[Stored data entries]
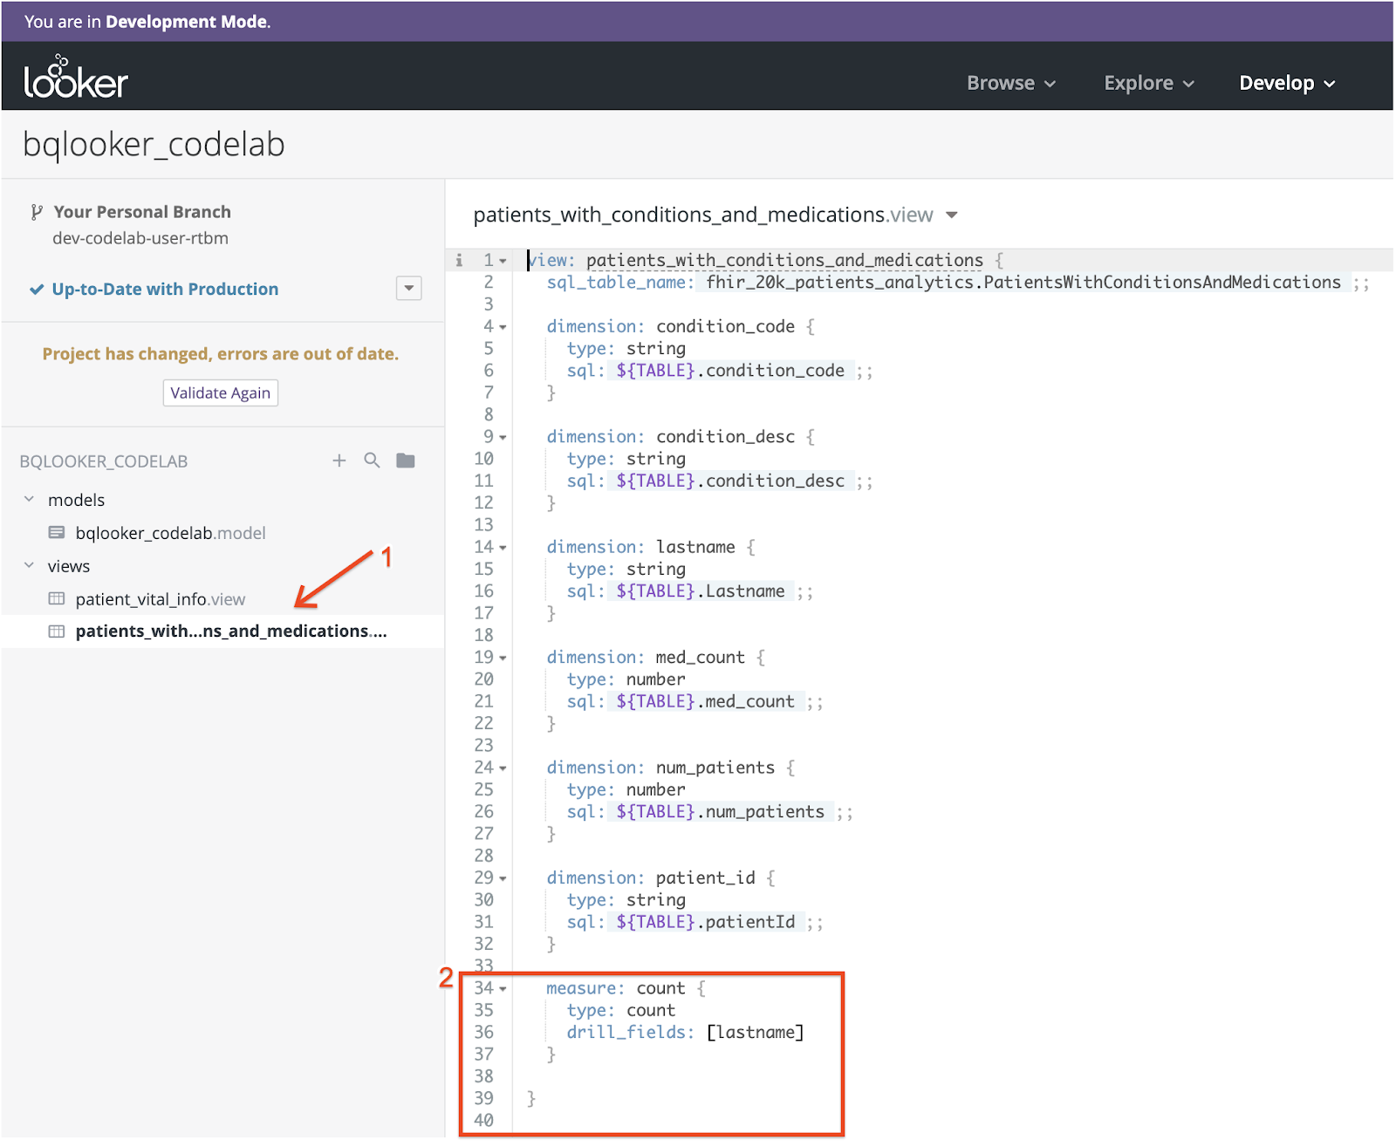Screen dimensions: 1396x1147
Task: Fold the condition_code dimension at line 4
Action: pos(503,328)
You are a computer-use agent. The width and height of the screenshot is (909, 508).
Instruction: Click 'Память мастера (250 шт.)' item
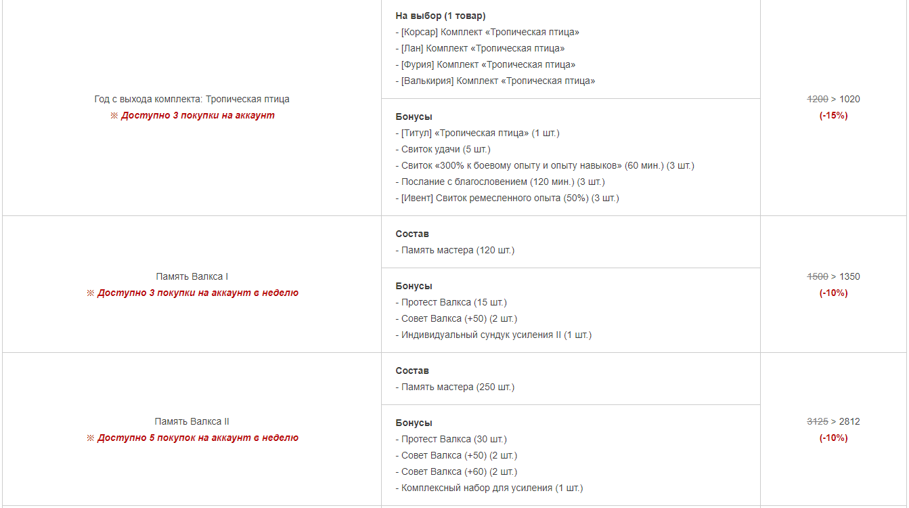point(455,387)
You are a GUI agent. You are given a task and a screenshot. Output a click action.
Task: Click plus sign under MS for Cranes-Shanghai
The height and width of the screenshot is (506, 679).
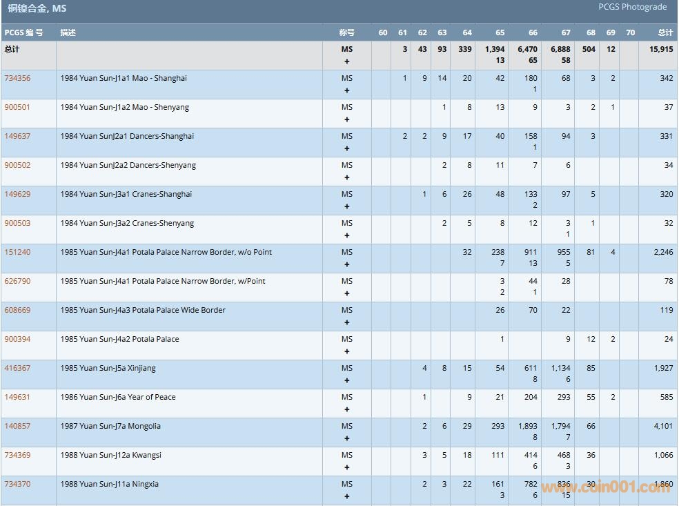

[YOUR TASK]: Reproduce exactly the lines from the one containing "You are a GUI" through the last line of the records, both included, leaving out every picture.

[OUTPUT FOR THIS EXERCISE]:
You are a GUI agent. You are given a task and a screenshot. Output a click action.
Task: Click plus sign under MS for Cranes-Shanghai
The height and width of the screenshot is (506, 679).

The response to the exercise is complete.